Task to complete –
Look below for the line with "Given: Click the Grant Access button"; begin the copy there and stop after the line with "Click the video count 121", keeping the text exact and the pictures out.

Entries provided –
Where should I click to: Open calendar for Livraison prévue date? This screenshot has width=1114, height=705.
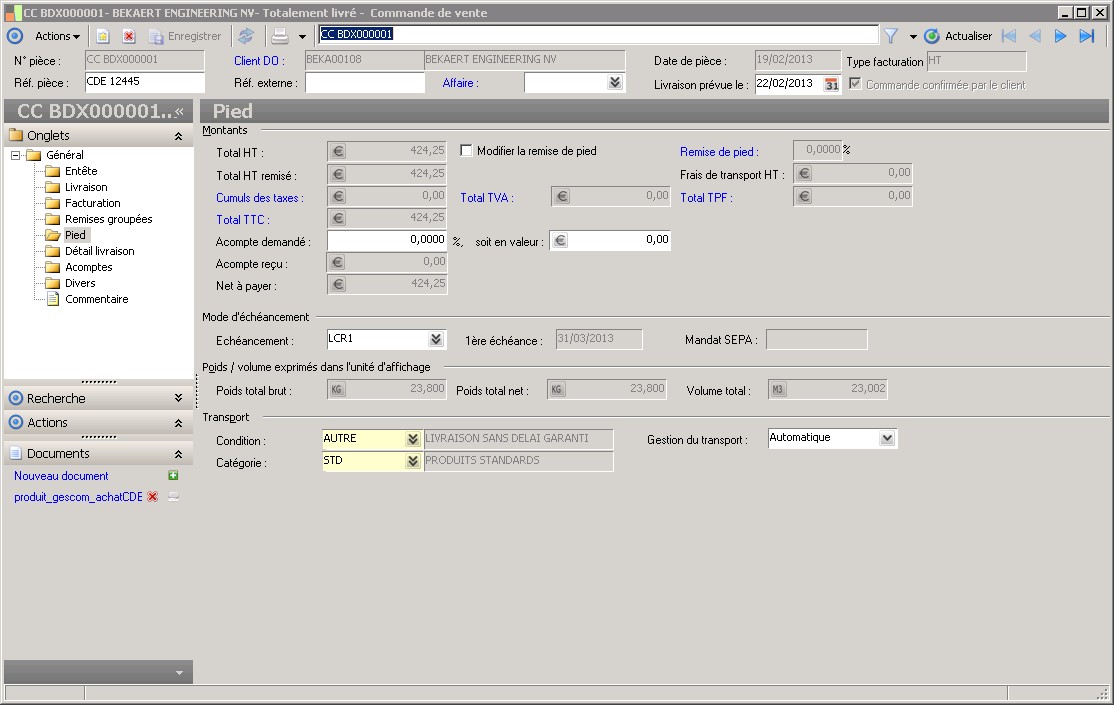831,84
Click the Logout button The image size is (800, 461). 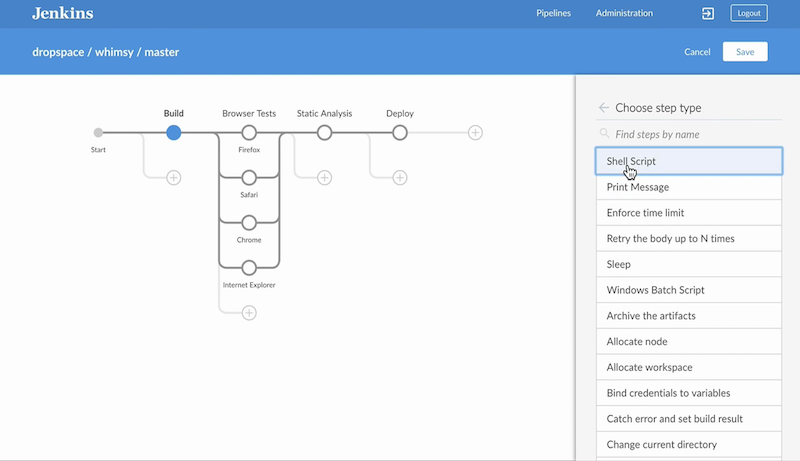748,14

==

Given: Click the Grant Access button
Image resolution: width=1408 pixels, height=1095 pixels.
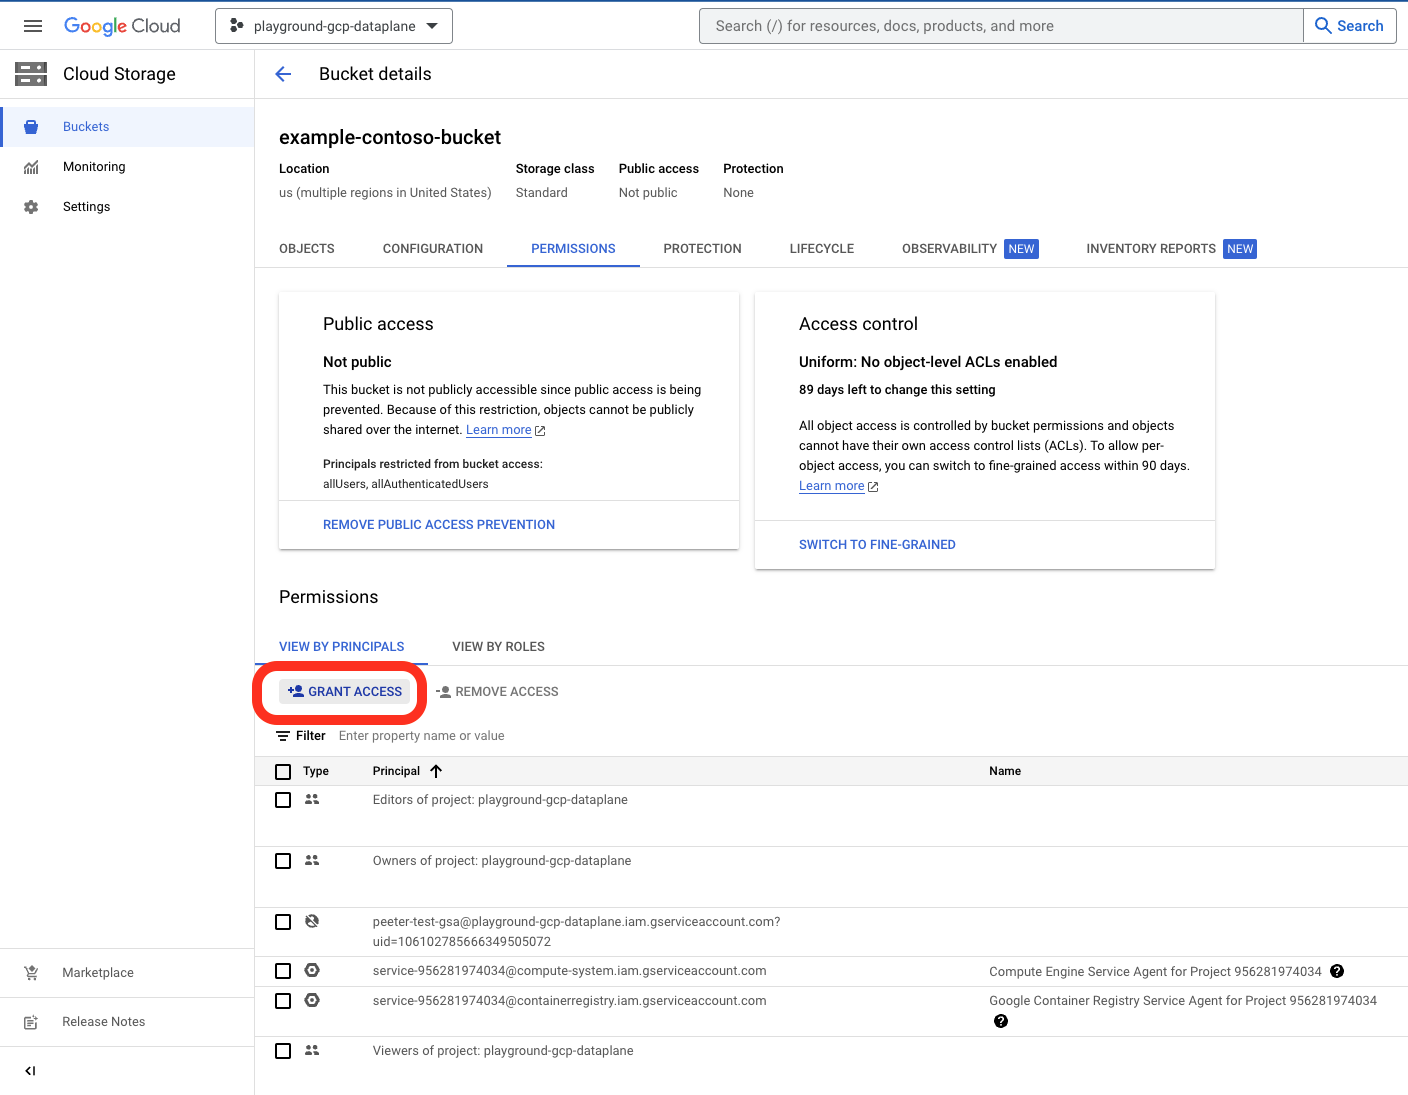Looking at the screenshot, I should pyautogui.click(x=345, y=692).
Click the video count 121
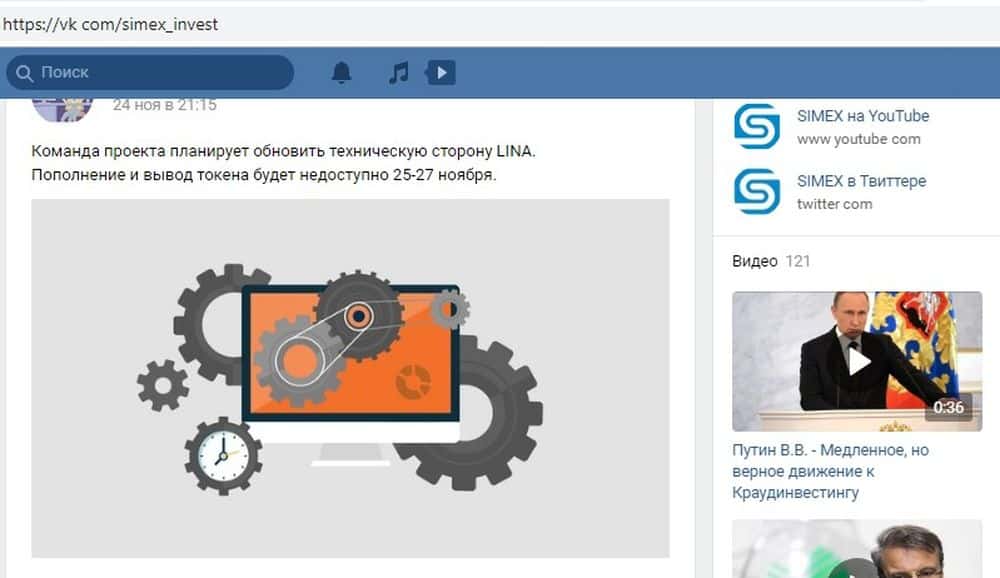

Answer to this exercise –
Given: Click the Grant Access button
Image resolution: width=1408 pixels, height=1095 pixels.
Looking at the screenshot, I should pyautogui.click(x=345, y=692).
Click the video count 121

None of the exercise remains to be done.